Oh, and to vaguely contribute to the actual topic: I would love to see a list of most favorited comments. Honestly, even if it's crap, it's fun crap. I'm here to read crap half the time. To repeat: it's just the internet. I agree that we shouldn't turn posting into a race to the bottom, but I also think it's valid to recognize that MetaFilter is never going to embody the height of civil, educated discourse. It's a democracy; let us see what we've elected.
posted by Help, I can't stop talking! at 3:37 PM on February 19, 2008


Favorites of all time for comments just leads in a race to the glib and snarky bottom.

or the verbose and prolix top.

My word, I've gotten myself all excited.
posted by jonmc at 4:59 PM on February 19, 2008 [1 favorite]


Favorites of all time for comments just leads in a race to the glib and snarky bottom.

or the verbose and prolix top.


Can there be a love story where the two meet?
posted by nebulawindphone at 5:25 PM on February 19, 2008


with a scene of a beach where they run towards eachother under a silvery moon? which then explodes annihilating civilazation as we know it?
posted by jonmc at 5:28 PM on February 19, 2008


This sounds ridiculously like beanplatethinking. I'm sorry, but I wholly disagree with the notion of reinforcing "negative" behavior by allowing those in the wrong to be elevated artificially when they don't deserve it. Frankly, if their comments received enough comments to be considered "best of" without simultaneously warranting a delete from the mods, who are we to judge the merit of the communities taste?

Are you really proposing to protect us from ourselves, lest we know what we like? Give me a break. Absolutely none of the eventualities or negative externalities you listed, cortex, would occur, to anything approaching any sort of magnitudinous impact.

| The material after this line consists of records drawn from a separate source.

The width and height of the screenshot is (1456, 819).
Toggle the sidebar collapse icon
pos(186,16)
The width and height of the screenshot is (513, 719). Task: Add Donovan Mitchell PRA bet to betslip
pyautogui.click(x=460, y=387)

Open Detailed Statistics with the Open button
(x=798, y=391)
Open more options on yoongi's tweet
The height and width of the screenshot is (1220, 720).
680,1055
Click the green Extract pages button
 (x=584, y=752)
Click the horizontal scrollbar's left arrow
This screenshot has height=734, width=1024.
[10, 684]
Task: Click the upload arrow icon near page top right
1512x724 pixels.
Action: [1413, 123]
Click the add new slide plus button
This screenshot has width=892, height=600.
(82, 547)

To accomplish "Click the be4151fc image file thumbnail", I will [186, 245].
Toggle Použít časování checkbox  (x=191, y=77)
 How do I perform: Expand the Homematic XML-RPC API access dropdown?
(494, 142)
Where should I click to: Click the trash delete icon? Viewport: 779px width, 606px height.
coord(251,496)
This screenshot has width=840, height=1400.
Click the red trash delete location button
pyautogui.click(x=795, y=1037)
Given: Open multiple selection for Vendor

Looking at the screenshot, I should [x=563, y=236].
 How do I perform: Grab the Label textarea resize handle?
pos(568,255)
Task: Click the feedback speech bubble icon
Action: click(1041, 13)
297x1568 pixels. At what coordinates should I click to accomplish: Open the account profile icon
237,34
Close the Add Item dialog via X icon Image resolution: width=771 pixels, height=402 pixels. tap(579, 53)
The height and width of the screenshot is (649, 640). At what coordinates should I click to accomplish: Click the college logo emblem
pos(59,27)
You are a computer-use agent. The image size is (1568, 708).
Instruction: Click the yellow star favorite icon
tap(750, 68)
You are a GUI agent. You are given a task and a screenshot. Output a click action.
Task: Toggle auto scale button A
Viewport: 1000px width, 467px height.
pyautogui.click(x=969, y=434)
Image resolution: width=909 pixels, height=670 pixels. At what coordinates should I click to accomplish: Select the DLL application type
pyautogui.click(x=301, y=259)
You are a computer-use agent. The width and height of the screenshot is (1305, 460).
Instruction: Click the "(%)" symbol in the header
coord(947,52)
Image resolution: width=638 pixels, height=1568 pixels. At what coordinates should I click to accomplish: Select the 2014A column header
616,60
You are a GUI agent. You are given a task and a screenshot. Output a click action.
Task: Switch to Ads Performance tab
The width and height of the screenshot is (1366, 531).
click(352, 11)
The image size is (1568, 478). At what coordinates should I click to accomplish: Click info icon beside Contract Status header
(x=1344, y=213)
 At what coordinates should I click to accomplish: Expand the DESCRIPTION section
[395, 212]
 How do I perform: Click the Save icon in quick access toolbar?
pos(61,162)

I do understand that in quite a few cases, negative outliers like hermitosis' comments would rise to the top, but those would be far and few in between and arguing against providing potentially useless/noisy data to the community because it may, perhaps be potentially useless and noisy is a bit of an overreaching syllogism, no? If it reaches the top, it did so for a reason, whether or not you'd perceive it as noise. The community wouldn't play the game with more than even the one example we're citing here just to elevate a comment to the top of an obscure part of the site. This isn't Digg.

Just sayin', "because it might not be that useful" isn't a good reason not to do something when it could very well be very useful, especially when coupled with the equally silly notion that it might "encourage" the wrong type of behavior on the site. As if.
posted by disillusioned at 3:34 AM on February 20, 2008 [1 favorite]


Can there be a love story where the two meet?

The mundane middle.


Anyway, I don't think Mefi's lacking a top fave *cringe* list. Many of the multi-favorited comments from the infodump were interesting, but life is elsewhere.
posted by ersatz at 2:54 PM on February 20, 2008


All forms of x-whoring should be discouraged.